Methods: Plasma trough concentrations (Cmin) of APV and LPV from 46 HIV-infected patients were determined by HPLC. APV/LPV/r combinations were assessed at 600/400/100 mg BID (n=9) and 750/400/100 mg BID (n=13) and compare with the standard combination APV/RTV at 600/100 mg BID (n=21) and 750/100 mg BID (n=3). Plasma samples were drawn 10-12 hours post ingestion. Statistical comparison was performed using the non-parametric Mann-Whitney test.
Results: 51 and 24 plasma samples of APV Cmin and LPV Cmin were analyzed. At 600 mg BID, median APV Cmin (range, CV) was statistically lower when associated with LPV/r: 859 ng/mL (573-2069, 49%) compared to 1772 ng/mL (783-6746, 59%) when associated with RTV (p=0.004). At 750 mg BID, no statistical difference was reported between the median APV Cmin associated with LPV/r or RTV (p=0.215): 1108 ng/mL (761-4034, 63%) vs 1655 ng/mL (1341-1783, 12%). Median LPV Cmin were 5286 ng/mL (1034-12,444, 64%) and 4429 ng/mL (1515-8016, 45%) with APV 600 and 750 mg BID, respectively. These results were concordant with the median LPV Cmin usually observed when given alone 5239 ng/mL (436-14,092, 53%) (historical data, n=94 patients).

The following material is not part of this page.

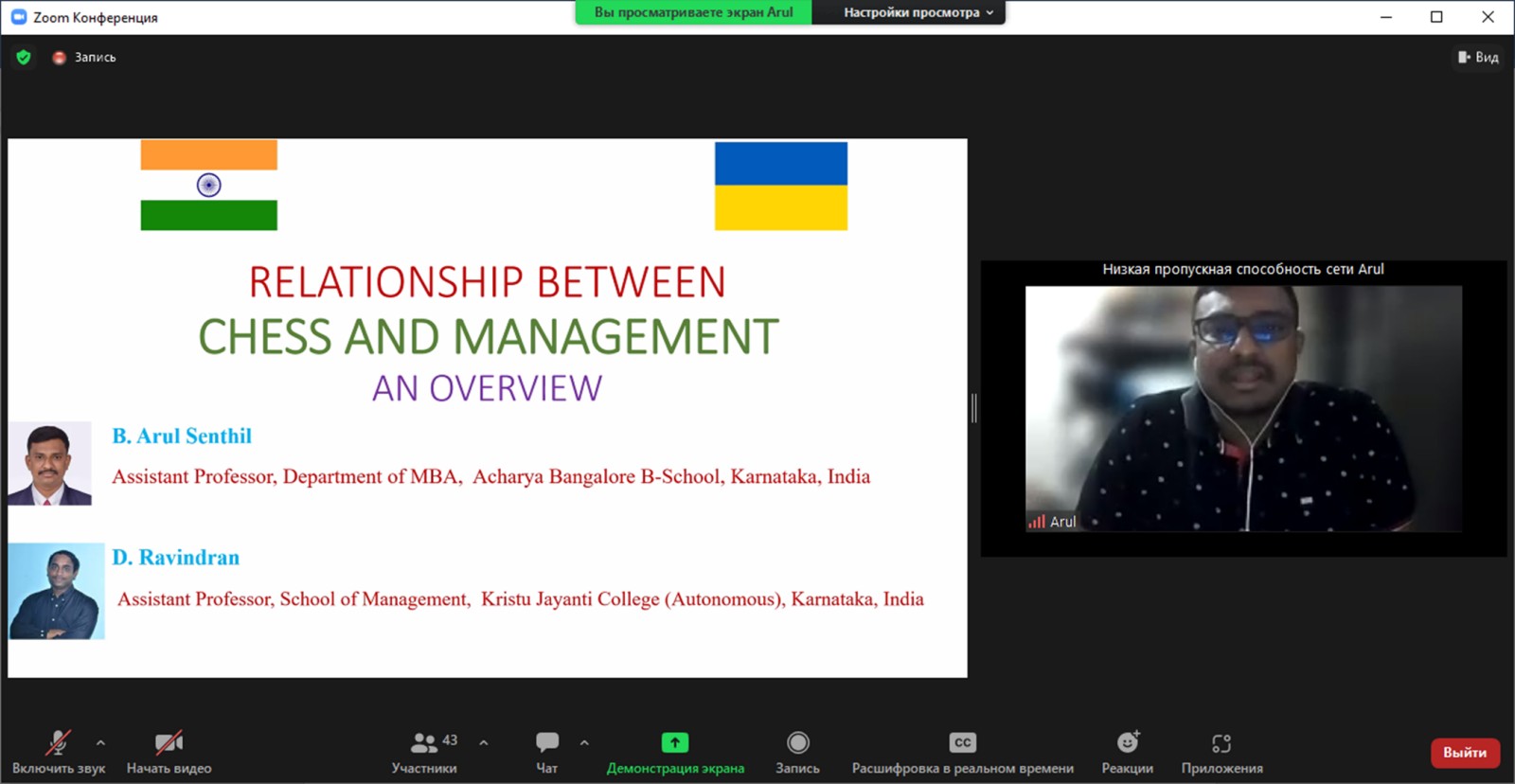
Task: Click Arul's video thumbnail
Action: 1242,408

Conclusions: Pharmacokinetic of LPV/r plus APV showed a 51% and 33% decreased of the median APV Cmin for 600 and 750 mg BID compared to patients treated by the association APV/RTV 600/100 or 750/100 mg BID. However, 85% of the patients taking APV/LPV/r had a median APV Cmin up to 3-fold the Cmin usually observed with the standard 1200-mg BID regimen. In contrast, median LPV Cmin was not affected by the association with APV whatever the dose. Therapeutic drug monitoring is available and useful in such association to evidence any decreased or increased concentrations leading to adverse events or virologic failure. Further studies are required to evaluate the efficacy and the tolerance of this regimen.